Keep this recipe handy the next time you need to make something “salady” on a hot day. It’s quick and easy and tasty too.
Cut a small hole in the top of a tomato and fill with chopped cucumber, onion, cabbage or cauliflower and the tomato taken out. Serve on a lettuce leaf with mayonnaise and parsley chopped with onion and vinegar.
One of the things I bought on Saturday was corn on the cob. We’ve been enjoying it just boiled but there’s also a recipe in the Vegetable section from Mrs. D. Howell for Corn Oysters in The New Galt Cook Book (1898). With several tasters around, including a few who like oysters, it seemed a good time to try it.
I husked two cobs of corn and removed the kernels which was about 2 cups (1 pint). I beat 2 eggs and added 3/4 cup of flour. I melted a little less than 1/2 cup of butter. I shook in some salt and pepper and mixed everything well. I put some more butter in a frying pan and let it melt before adding tablespoons of the corn mixture.

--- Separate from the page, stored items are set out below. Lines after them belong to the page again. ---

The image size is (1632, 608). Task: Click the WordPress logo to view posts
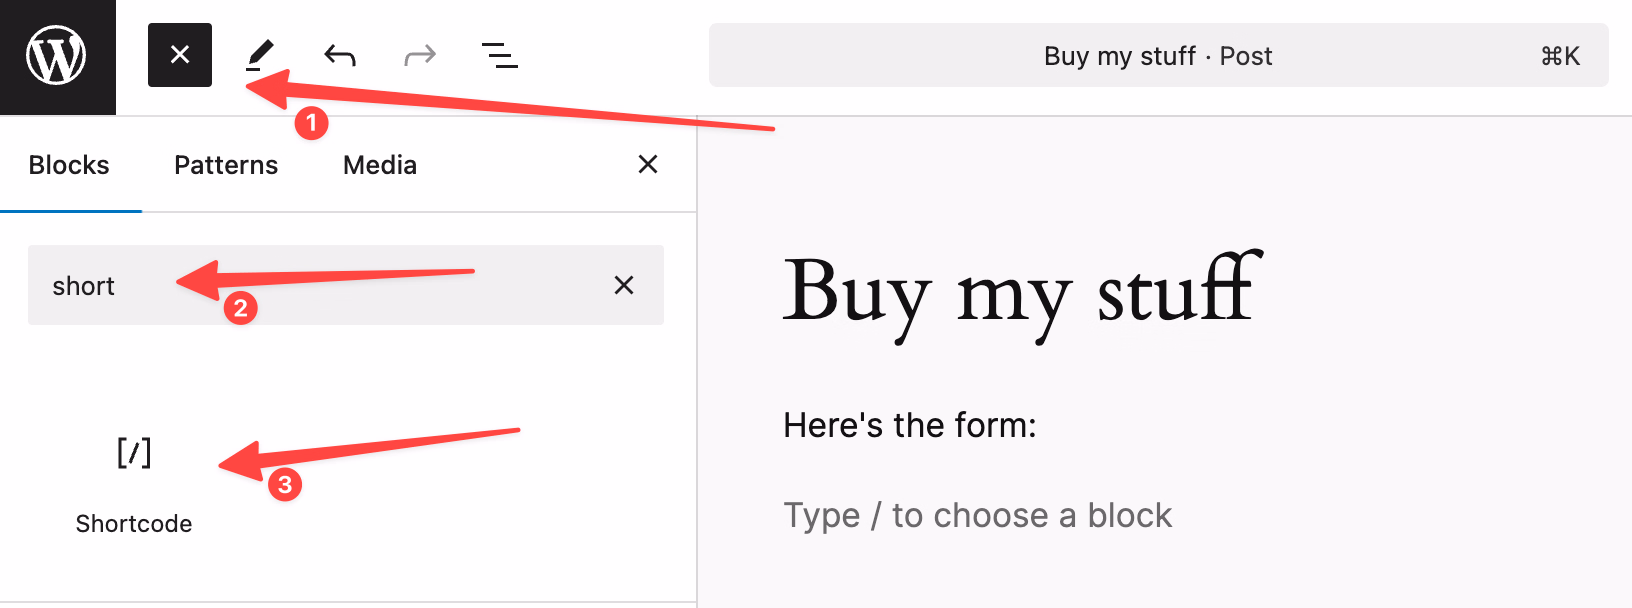click(x=57, y=56)
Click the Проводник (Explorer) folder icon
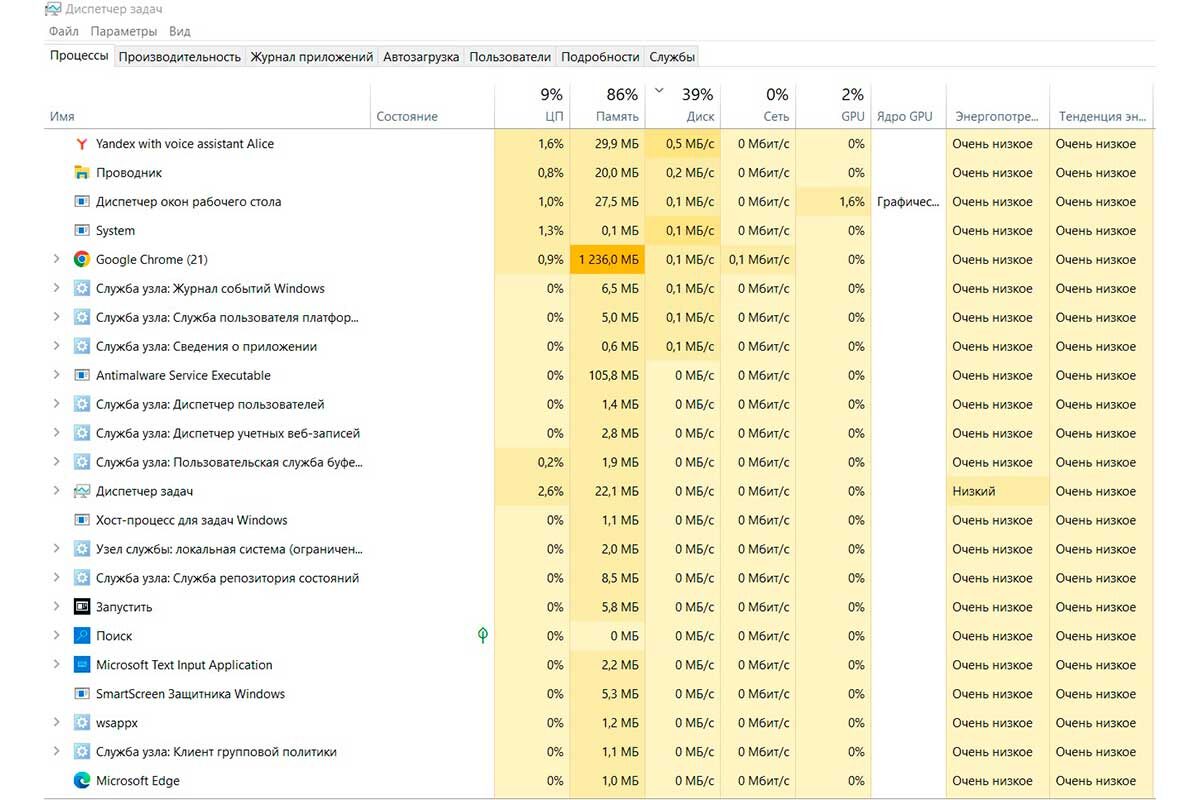This screenshot has height=800, width=1200. pyautogui.click(x=81, y=172)
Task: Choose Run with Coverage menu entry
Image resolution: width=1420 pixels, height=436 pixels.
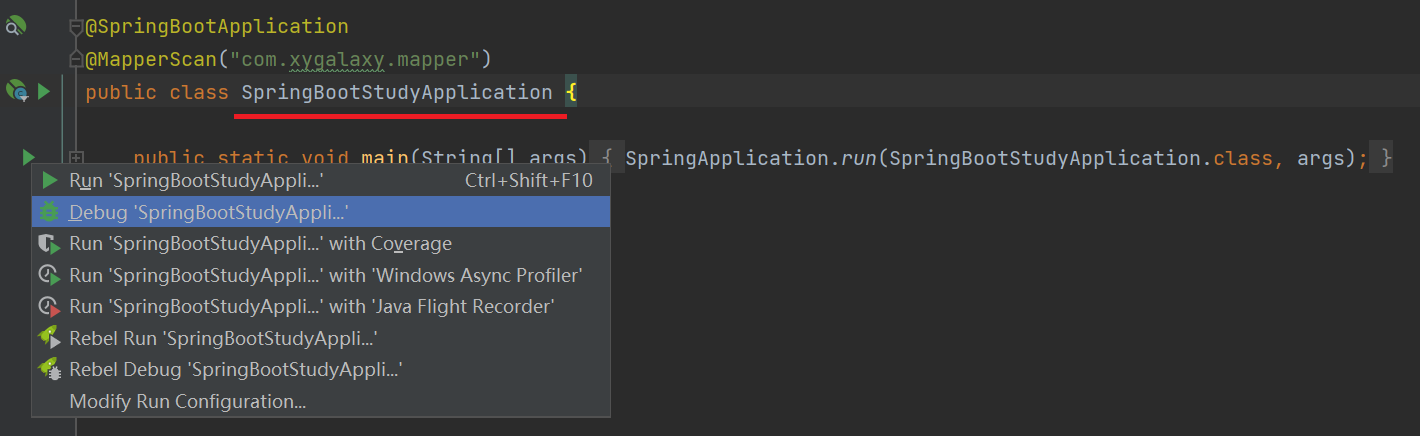Action: click(260, 244)
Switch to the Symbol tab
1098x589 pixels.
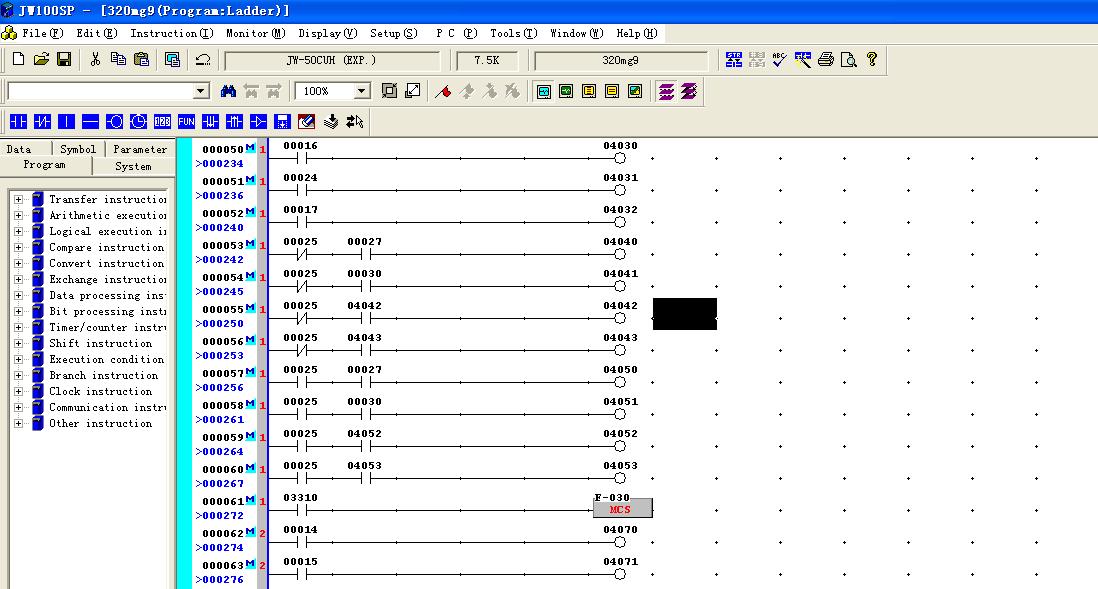[x=78, y=149]
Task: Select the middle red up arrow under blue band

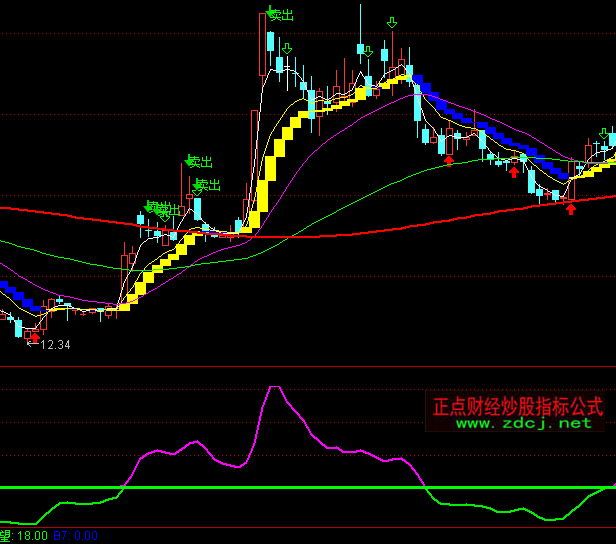Action: [x=514, y=171]

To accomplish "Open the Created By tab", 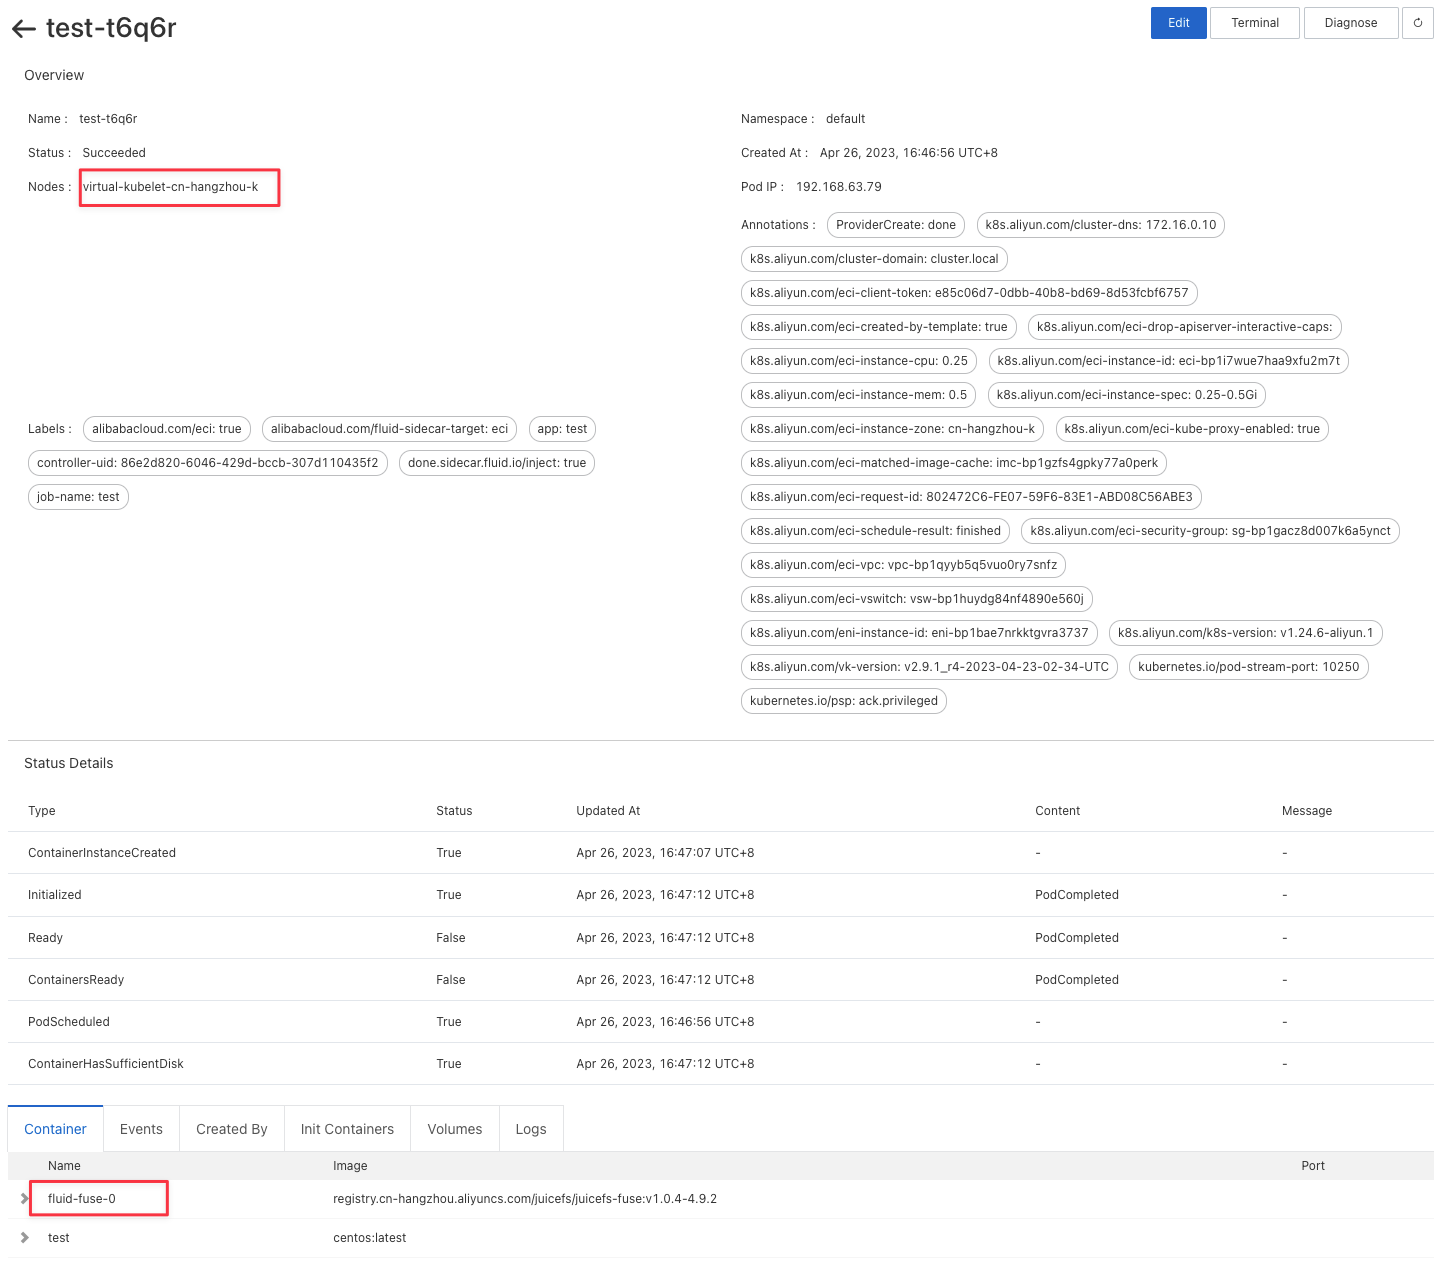I will (x=231, y=1129).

Once they were fried on one side I turned them over. I tried cooking some crispy and some softer to see if it would make a difference in the taste. Once they were all done I took the plate out for everyone to enjoy as part of our lunch.
Mrs. D. Howell also contributed the recipe for Toad in the Hole on Day 228 along with several others so Sarah Louise Spencer Howell is starting to be a bit familiar. She’s the one whose son ended up in Australia!
Well the oyster experts in the family say these are nothing like oysters. My brother wondered if the kernels were supposed to be the “pearls” in an oyster. However, we all ate them and some tasters liked corn oysters quite a bit. Other tasters including me felt they would be better with some additional seasonings. Suggestions included adding some green onion or herbs like cilantro (coriander). This historic recipe is a good base for a modern treat. Several people kept calling them corn fritters which is perhaps a better name for them. Others were reminded of some versions of corn bread that include kernels of corn. This recipe is great with fresh summer corn but it could also be made with canned or even frozen corn.
Mrs. D. Howell
To one pint of grated corn add two eggs well beaten, one small teacupful flour, half teacupful butter; salt and pepper. Mix them well and fry a nice brown. A tablespoonful will ake the size of an oyster.